**Task to complete**
Rewrite the stretch from the line containing "964x643 pixels. How do I perform: Click the series" through the line containing "coord(322,140)", replacing "device" with "unit" and leaving everything else unchanged.

(begin)

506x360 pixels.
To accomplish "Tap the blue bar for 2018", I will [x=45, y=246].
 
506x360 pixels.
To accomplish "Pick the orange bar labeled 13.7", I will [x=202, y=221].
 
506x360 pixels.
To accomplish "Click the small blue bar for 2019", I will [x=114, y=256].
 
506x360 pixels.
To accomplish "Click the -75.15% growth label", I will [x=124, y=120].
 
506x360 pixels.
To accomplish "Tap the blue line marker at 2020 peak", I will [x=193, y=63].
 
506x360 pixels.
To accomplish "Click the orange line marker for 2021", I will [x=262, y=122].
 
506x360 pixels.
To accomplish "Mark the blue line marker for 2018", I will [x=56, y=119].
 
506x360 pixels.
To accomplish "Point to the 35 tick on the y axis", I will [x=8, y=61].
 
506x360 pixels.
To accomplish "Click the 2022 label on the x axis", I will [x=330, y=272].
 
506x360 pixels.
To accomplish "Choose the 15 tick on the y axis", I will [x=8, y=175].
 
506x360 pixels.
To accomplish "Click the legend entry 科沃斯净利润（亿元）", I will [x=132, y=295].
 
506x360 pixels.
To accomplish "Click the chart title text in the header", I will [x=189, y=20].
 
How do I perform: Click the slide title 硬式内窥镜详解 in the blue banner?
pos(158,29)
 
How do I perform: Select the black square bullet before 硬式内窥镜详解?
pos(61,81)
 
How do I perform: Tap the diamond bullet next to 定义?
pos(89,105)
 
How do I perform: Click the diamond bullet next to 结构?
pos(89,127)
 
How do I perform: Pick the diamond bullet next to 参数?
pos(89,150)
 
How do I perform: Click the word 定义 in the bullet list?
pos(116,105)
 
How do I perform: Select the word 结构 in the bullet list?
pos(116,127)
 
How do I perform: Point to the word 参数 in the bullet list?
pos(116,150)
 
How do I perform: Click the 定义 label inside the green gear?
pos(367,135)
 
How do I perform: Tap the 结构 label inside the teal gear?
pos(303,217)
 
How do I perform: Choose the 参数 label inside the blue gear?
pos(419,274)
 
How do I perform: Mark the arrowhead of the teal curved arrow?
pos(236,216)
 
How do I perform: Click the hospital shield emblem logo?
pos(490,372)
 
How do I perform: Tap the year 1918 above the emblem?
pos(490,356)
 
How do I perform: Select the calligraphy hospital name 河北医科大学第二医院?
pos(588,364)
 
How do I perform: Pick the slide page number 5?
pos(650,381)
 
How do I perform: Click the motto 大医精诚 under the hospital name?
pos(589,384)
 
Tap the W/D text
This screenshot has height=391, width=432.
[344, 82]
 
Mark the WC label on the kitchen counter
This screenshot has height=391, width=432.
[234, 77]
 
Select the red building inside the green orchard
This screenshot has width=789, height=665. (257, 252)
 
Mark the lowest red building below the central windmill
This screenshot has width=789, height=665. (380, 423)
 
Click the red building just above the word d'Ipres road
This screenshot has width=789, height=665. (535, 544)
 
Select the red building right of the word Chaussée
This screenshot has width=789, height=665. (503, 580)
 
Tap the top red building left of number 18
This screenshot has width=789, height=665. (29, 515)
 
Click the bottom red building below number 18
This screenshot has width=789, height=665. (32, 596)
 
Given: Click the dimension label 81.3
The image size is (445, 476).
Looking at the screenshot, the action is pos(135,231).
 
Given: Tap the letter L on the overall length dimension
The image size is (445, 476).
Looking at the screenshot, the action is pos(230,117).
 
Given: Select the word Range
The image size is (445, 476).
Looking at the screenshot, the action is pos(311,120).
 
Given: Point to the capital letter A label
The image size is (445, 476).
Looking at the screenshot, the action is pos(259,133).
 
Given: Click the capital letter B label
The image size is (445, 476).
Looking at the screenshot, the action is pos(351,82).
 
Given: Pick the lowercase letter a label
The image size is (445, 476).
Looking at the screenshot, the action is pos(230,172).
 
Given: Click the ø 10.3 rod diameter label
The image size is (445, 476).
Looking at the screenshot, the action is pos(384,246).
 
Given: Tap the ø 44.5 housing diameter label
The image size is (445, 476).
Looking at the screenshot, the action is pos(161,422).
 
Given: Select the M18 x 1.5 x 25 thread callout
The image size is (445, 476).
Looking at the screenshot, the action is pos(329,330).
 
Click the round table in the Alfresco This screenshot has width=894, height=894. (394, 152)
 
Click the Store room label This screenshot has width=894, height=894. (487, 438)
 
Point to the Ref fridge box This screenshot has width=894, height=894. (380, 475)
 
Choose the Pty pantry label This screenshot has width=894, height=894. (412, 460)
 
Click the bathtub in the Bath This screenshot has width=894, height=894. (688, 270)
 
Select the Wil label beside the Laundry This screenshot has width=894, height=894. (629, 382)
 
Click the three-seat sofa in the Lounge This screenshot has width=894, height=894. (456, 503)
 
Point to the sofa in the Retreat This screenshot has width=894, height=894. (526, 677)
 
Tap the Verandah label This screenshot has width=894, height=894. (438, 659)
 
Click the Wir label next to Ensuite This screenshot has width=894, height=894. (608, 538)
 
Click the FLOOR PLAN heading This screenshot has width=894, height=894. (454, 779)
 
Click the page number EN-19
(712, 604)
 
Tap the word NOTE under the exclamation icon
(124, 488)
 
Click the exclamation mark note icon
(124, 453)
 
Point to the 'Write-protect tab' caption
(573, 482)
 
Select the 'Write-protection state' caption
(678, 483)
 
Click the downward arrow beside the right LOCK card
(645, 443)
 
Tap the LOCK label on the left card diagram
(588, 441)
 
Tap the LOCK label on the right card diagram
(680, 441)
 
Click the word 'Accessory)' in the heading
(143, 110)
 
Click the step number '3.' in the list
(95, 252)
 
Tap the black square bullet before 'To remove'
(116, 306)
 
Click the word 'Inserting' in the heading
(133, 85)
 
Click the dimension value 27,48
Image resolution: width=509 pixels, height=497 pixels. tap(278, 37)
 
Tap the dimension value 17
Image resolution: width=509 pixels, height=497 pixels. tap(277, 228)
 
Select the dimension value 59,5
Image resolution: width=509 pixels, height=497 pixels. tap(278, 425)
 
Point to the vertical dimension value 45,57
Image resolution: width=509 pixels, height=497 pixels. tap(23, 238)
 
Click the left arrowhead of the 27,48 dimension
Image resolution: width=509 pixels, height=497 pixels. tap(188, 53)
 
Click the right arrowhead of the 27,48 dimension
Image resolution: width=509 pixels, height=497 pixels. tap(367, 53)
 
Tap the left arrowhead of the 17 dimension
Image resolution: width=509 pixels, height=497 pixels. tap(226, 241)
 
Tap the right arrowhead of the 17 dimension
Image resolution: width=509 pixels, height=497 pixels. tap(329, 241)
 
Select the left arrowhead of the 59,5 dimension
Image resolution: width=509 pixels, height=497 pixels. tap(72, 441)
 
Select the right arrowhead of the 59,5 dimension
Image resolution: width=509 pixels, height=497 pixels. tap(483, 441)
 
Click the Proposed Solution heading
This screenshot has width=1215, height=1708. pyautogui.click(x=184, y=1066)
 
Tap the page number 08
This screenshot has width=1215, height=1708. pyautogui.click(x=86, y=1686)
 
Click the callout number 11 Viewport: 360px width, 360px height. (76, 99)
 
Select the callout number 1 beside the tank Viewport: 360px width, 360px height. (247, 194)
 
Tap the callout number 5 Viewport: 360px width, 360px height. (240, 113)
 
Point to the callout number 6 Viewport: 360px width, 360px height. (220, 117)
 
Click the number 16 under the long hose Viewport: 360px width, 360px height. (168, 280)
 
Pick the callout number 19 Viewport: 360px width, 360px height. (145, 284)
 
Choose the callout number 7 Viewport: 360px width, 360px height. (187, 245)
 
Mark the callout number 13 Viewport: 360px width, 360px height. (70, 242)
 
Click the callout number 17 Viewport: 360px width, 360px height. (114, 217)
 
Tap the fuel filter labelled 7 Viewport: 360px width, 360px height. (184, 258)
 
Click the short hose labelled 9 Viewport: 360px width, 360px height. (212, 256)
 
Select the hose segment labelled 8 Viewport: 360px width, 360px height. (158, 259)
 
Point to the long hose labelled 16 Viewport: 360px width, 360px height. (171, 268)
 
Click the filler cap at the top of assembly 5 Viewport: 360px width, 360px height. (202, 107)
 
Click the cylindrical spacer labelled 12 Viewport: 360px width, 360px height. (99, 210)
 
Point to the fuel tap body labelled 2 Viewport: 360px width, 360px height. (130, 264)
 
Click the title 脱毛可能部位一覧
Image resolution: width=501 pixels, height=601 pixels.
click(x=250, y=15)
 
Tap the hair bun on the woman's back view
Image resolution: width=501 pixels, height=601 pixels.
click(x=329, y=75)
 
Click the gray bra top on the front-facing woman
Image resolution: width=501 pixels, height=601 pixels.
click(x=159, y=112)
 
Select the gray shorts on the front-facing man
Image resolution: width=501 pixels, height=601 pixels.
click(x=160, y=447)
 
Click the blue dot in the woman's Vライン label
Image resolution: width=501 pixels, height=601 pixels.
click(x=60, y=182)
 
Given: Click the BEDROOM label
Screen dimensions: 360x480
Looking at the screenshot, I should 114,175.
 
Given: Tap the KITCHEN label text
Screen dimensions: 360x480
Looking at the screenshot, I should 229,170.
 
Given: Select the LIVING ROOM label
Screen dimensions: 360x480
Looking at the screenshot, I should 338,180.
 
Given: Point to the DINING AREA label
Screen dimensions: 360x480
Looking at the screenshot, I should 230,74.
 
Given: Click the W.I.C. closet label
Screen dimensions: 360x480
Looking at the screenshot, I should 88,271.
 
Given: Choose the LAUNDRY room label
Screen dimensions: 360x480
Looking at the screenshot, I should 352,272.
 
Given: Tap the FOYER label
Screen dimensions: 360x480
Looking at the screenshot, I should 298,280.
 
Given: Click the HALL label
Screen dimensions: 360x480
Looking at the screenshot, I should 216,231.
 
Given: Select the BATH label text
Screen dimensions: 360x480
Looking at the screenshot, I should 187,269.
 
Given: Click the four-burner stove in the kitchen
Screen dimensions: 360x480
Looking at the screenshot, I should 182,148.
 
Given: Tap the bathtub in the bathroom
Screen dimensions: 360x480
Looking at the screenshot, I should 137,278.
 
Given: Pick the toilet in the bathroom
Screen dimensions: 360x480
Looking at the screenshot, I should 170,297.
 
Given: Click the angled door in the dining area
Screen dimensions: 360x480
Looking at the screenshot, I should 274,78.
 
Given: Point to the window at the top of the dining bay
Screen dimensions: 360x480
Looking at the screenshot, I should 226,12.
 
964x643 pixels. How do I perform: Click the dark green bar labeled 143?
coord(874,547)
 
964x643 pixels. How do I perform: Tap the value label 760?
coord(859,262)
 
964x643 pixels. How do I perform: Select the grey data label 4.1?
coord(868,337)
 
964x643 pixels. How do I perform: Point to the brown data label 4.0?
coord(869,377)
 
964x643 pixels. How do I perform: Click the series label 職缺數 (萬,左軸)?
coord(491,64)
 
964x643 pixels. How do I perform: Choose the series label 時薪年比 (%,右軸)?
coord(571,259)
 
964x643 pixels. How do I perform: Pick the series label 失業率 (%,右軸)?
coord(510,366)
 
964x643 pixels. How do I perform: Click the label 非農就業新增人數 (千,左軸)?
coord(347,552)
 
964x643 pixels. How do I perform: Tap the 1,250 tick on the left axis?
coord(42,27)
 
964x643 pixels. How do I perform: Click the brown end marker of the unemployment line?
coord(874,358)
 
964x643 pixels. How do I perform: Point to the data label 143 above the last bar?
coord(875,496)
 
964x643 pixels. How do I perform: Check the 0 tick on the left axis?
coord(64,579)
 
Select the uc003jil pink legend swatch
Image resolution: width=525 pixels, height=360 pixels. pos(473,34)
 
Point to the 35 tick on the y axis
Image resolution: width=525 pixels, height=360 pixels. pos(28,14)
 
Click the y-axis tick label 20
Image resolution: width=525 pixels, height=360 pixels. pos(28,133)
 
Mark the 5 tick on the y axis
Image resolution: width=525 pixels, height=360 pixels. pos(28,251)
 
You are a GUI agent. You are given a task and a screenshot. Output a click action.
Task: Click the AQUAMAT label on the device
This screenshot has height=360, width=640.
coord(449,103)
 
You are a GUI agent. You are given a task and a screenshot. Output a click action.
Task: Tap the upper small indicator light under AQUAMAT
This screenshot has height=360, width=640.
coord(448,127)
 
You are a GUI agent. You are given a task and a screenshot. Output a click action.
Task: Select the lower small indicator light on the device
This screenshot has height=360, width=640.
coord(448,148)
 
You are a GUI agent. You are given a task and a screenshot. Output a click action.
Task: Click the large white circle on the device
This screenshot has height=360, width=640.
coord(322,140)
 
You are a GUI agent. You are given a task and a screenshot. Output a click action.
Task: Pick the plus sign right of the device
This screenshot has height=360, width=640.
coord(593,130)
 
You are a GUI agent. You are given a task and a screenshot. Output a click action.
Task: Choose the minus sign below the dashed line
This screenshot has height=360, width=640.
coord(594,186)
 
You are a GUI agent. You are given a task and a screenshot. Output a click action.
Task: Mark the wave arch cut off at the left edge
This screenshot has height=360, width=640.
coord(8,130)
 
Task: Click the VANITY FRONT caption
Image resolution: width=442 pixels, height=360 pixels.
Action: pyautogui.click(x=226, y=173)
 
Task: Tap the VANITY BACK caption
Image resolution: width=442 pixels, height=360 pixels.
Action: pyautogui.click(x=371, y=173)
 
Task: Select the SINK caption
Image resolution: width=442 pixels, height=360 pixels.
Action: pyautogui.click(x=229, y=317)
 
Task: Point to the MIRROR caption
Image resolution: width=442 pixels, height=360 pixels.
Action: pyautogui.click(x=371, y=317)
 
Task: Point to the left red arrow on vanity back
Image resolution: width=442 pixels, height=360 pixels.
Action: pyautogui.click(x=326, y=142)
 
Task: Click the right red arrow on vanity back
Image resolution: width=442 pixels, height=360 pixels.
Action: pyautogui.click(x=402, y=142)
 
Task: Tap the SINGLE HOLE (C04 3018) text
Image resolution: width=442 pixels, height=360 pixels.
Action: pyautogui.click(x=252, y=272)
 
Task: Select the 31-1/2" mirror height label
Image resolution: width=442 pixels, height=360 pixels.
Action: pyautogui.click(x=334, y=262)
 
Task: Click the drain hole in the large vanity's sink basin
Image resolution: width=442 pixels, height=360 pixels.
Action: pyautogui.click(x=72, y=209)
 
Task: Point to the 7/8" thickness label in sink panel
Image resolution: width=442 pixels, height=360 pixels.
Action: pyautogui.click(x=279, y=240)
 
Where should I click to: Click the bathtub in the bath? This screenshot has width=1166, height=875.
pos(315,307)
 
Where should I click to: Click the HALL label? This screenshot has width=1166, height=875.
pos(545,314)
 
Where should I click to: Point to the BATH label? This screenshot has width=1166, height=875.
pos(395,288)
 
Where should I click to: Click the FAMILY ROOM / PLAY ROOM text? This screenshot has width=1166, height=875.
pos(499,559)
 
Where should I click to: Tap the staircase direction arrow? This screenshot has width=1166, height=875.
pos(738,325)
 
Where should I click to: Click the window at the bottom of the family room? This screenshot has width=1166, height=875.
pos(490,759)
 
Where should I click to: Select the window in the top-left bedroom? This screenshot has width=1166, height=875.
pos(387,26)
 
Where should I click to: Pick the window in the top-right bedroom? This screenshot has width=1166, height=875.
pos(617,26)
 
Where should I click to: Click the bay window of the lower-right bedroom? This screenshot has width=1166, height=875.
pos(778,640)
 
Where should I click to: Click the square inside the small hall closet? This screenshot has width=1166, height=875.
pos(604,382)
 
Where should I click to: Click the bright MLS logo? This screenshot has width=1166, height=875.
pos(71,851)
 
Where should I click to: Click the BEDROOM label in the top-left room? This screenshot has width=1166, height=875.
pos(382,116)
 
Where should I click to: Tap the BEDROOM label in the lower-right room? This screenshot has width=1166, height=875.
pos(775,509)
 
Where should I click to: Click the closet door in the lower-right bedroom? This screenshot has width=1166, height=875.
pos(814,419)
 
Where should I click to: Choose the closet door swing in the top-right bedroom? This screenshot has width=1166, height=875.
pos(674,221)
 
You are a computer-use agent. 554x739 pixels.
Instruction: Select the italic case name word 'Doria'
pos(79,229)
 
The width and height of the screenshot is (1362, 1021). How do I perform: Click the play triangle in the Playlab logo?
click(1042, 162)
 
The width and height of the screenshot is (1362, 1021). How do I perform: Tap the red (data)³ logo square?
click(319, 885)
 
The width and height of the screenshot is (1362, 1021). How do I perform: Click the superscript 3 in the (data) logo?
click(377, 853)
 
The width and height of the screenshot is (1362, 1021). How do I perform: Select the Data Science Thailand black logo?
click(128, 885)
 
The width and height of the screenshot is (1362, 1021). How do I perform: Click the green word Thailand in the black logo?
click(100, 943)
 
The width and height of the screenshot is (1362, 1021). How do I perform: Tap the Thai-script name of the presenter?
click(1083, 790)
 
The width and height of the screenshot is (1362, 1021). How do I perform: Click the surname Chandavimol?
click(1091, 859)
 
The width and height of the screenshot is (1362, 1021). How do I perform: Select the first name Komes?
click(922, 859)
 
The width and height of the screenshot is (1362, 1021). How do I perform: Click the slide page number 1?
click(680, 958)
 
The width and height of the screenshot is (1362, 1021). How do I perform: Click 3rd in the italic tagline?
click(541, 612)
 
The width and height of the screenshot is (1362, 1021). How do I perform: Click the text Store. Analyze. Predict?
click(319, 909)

(end)

**Solution**
964x643 pixels. How do I perform: Click the series label 職缺數 (萬,左軸)?
coord(491,64)
 
964x643 pixels. How do I perform: Choose the series label 時薪年比 (%,右軸)?
coord(571,259)
 
964x643 pixels. How do I perform: Pick the series label 失業率 (%,右軸)?
coord(510,366)
 
964x643 pixels. How do I perform: Click the label 非農就業新增人數 (千,左軸)?
coord(347,552)
 
964x643 pixels. How do I perform: Tap the 1,250 tick on the left axis?
coord(42,27)
 
964x643 pixels. How do I perform: Click the brown end marker of the unemployment line?
coord(874,358)
 
964x643 pixels. How do I perform: Point to the data label 143 above the last bar?
coord(875,496)
 
964x643 pixels. How do I perform: Check the 0 tick on the left axis?
coord(64,579)
 
Select the uc003jil pink legend swatch
Image resolution: width=525 pixels, height=360 pixels. pos(473,34)
 
Point to the 35 tick on the y axis
Image resolution: width=525 pixels, height=360 pixels. pos(28,14)
 
Click the y-axis tick label 20
Image resolution: width=525 pixels, height=360 pixels. pos(28,133)
 
Mark the 5 tick on the y axis
Image resolution: width=525 pixels, height=360 pixels. pos(28,251)
 
You are a GUI agent. You are given a task and a screenshot. Output a click action.
Task: Click the AQUAMAT label on the unit
This screenshot has height=360, width=640.
coord(449,103)
 
You are a GUI agent. You are given a task and a screenshot. Output a click action.
Task: Tap the upper small indicator light under AQUAMAT
This screenshot has height=360, width=640.
coord(448,127)
 
You are a GUI agent. You are given a task and a screenshot. Output a click action.
Task: Select the lower small indicator light on the unit
This screenshot has height=360, width=640.
coord(448,148)
 
You are a GUI agent. You are given a task and a screenshot. Output a click action.
Task: Click the large white circle on the unit
This screenshot has height=360, width=640.
coord(322,140)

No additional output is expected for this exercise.